START Records for this exercise

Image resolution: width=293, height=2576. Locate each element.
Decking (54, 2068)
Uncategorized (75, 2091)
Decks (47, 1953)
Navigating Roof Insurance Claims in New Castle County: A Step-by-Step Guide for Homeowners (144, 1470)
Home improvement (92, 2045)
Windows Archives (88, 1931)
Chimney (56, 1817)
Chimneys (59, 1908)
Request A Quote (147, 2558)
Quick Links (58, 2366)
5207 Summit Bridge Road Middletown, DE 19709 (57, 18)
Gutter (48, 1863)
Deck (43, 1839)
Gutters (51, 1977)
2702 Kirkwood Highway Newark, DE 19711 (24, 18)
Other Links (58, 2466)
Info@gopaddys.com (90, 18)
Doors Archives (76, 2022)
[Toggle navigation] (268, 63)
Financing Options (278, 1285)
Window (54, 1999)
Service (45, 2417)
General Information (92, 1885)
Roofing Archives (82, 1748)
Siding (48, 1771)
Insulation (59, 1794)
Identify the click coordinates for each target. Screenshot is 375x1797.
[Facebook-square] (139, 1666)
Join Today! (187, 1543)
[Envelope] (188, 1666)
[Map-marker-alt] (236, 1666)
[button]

END Records for this exercise
START Records for this exercise

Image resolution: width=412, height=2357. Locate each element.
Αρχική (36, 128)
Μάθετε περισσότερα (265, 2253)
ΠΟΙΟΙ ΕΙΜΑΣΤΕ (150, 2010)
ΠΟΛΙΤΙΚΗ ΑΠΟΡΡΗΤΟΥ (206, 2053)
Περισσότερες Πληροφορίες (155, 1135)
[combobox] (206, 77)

END Records for this exercise

Please reproduce the lines from the line with "Image resolution: width=293, height=2576." to the line with "Home improvement (92, 2045)", both ends included, exactly as they appear above.

Image resolution: width=293, height=2576. Locate each element.
Decking (54, 2068)
Uncategorized (75, 2091)
Decks (47, 1953)
Navigating Roof Insurance Claims in New Castle County: A Step-by-Step Guide for Homeowners (144, 1470)
Home improvement (92, 2045)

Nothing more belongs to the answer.